The yen dropped by 0.6 percent to 98.89 per dollar late in the New York session, after reaching 100.61 on Sept 11th, the weakest level seen since July 22. Japan’s currency lost 0.3 percent to 133.52 per euro. The dollar strengthened 0.3 percent to $1.3489 per euro. The yen weakened for the first time in five days versus the dollar as speculation Japan’s government will cut corporate taxes increased stock gains whilst reducing demand for the relative safe haven of the currency.

Sterling dropped by 0.3 percent to $1.6041 after climbing to $1.6096, the highest level since Sept 19th. Britain’s gross domestic product increased by 0.7% for the quarter and  1.3 percent in the second quarter from a year earlier, the Office for National Statistics said in London, compared with an initial reading of 1.5 percent.

The New Zealand dollar rebounded from a one-week low versus the greenback as Asian stocks advanced, underpinning demand for higher-yielding currencies. The currency rose 0.6 percent to 82.91 U.S. cents after dropping to 82.17 cents yesterday, the lowest level seen since Sept 18th.

 

Fundamental policy decisions and other high impact news events that could affect sentiment on Friday 27th September

Europe’s PMI is published with the expectation that it prints at circa 50. Thereafter Mario Draghi is due to give a speech which given his recent speeches may have a neutral impact on European markets, personal spending and income details are printed for the USA.

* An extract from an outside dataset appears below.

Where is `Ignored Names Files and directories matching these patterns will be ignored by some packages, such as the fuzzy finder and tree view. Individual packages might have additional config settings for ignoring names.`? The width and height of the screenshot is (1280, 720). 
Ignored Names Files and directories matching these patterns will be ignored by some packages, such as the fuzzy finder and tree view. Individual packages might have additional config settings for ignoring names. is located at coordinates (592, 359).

The revised university of Michigan sentiment index is predicted to come in at 78.2. The ‘Previous’ listed is the ‘Actual’ from the Preliminary release and therefore the ‘History’ data will appear unconnected. There are 2 versions of this data released about 15 days apart – Preliminary and Revised. The Preliminary release is the earliest and thus tends to have more impact.